La dependencia de nuestros mayores da para mucho más que estas cuatro líneas, pero quiero referirme a ellos en ocasión del mes que entra porque el verano puede ser, paradójicamente, la mejor época para aumentar nuestra socialización y producir en ellos el efecto inverso: el de una soledad que nadie puede enseñar a sobrellevar, por lo que el aburrimiento y en el mejor de los casos una triste resignación, quizá aceche a muchos viejos junto al calor estival.
Quienes trabajan, gente madura, padres y madres de familia o jóvenes de futuro incierto, todos nos creemos con derecho -y seguramente es así- a un remanso para el alivio: un viaje o quizá tan sólo unos días de playa. Al regreso, ninguna obligación que nos abrume, ningún dilema que resolver siquiera durante un par de semanas, pero, ¿y ellos? Tal vez una Residencia, en lugar del hogar, sea la disyuntiva que resolvimos días antes y sin su concurso. O el hospital, donde permanecerán más tiempo del que sus síntomas justifican.

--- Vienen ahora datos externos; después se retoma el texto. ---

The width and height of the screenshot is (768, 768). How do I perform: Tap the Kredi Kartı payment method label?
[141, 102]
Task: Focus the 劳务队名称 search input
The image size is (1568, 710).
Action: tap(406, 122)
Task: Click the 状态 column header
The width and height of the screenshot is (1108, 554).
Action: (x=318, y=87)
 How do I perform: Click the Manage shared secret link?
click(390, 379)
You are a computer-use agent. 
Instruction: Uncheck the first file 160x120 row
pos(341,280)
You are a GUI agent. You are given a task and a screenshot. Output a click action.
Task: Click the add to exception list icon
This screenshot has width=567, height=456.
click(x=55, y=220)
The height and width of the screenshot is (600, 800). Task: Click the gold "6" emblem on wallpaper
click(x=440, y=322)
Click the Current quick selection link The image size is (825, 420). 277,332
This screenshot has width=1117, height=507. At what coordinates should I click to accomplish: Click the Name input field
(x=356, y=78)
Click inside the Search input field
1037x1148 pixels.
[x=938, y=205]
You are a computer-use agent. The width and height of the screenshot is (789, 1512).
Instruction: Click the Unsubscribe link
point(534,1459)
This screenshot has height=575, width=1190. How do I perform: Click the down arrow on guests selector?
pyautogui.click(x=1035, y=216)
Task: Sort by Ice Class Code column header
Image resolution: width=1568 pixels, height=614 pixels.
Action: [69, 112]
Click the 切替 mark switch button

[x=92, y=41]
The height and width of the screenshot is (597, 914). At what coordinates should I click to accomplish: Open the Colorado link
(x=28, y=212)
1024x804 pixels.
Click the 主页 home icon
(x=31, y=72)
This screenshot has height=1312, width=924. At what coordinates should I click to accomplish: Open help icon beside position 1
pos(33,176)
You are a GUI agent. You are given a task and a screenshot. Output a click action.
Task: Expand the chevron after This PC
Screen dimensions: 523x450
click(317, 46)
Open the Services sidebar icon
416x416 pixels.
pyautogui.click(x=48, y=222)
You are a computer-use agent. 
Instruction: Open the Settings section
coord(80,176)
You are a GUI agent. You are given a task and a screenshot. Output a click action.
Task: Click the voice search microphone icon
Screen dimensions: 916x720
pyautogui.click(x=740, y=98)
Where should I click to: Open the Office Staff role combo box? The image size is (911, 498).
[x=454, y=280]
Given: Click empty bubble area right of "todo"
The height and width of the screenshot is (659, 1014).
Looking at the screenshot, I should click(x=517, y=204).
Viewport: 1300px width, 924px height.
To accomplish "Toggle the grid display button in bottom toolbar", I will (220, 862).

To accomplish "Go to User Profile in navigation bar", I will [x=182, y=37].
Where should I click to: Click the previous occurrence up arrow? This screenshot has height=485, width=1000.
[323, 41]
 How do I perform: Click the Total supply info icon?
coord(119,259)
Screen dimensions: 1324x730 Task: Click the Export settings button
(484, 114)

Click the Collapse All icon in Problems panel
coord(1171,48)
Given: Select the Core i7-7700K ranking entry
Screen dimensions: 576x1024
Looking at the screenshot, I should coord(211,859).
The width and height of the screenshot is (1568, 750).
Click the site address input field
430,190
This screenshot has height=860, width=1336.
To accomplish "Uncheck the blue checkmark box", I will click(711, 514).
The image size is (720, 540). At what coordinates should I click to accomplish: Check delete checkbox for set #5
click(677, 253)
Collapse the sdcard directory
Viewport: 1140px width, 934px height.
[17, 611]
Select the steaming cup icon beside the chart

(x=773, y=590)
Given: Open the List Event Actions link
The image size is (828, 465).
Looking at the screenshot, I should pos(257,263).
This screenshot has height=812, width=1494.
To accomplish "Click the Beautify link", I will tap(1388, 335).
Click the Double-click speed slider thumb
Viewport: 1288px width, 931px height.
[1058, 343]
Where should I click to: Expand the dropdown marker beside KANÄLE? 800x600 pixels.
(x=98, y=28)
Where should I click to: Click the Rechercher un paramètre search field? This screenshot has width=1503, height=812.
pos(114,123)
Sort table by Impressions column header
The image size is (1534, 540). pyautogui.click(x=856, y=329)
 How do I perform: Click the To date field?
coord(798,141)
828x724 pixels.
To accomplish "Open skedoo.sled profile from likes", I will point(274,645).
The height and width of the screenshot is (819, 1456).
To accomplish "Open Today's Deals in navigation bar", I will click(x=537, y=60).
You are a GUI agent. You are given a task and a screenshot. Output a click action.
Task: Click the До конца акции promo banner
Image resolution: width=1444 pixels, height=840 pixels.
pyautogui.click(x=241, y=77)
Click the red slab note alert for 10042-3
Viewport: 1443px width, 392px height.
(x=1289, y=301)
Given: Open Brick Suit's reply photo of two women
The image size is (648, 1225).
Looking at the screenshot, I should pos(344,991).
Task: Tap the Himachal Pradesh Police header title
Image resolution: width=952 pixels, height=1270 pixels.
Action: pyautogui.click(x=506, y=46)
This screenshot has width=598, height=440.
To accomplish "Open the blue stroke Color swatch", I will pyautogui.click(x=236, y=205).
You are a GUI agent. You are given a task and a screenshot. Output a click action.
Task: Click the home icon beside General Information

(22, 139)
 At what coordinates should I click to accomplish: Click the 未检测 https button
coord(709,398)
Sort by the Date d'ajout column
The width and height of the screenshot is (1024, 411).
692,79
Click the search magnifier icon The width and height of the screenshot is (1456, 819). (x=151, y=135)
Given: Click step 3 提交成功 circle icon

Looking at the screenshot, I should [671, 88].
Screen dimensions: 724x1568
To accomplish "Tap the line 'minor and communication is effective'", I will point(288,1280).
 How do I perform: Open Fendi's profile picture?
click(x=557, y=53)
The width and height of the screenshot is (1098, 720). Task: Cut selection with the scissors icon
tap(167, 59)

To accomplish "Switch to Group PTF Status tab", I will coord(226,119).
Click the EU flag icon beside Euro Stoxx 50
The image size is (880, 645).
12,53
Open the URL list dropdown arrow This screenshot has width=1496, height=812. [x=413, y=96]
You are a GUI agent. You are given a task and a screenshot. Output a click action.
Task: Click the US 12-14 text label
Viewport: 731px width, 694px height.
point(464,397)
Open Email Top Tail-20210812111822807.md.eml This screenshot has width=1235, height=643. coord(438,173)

Es en verano cuando pueden ir perdiendo la costumbre de vivir; en cualquier «tanatorio de vivos», como definió mi suegra, hace pocos días y en ocasión de su visita al mismo, uno de esos aparcamientos para la tercera edad. Lugares en los que, por remedar a Rulfo, ya no hay tampoco quien le ladre al silencio que los envuelve al modo de una mortaja. Y hay razones contrapuestas, lo sé, y justificaciones para todos los gustos, pero no puedo hurtarme a la compasión tras haber conocido de cerca uno de esos casos. Creo que cualquier domingo de estos escribiré en mi periódico, el Diario de Mallorca, una columna al respecto.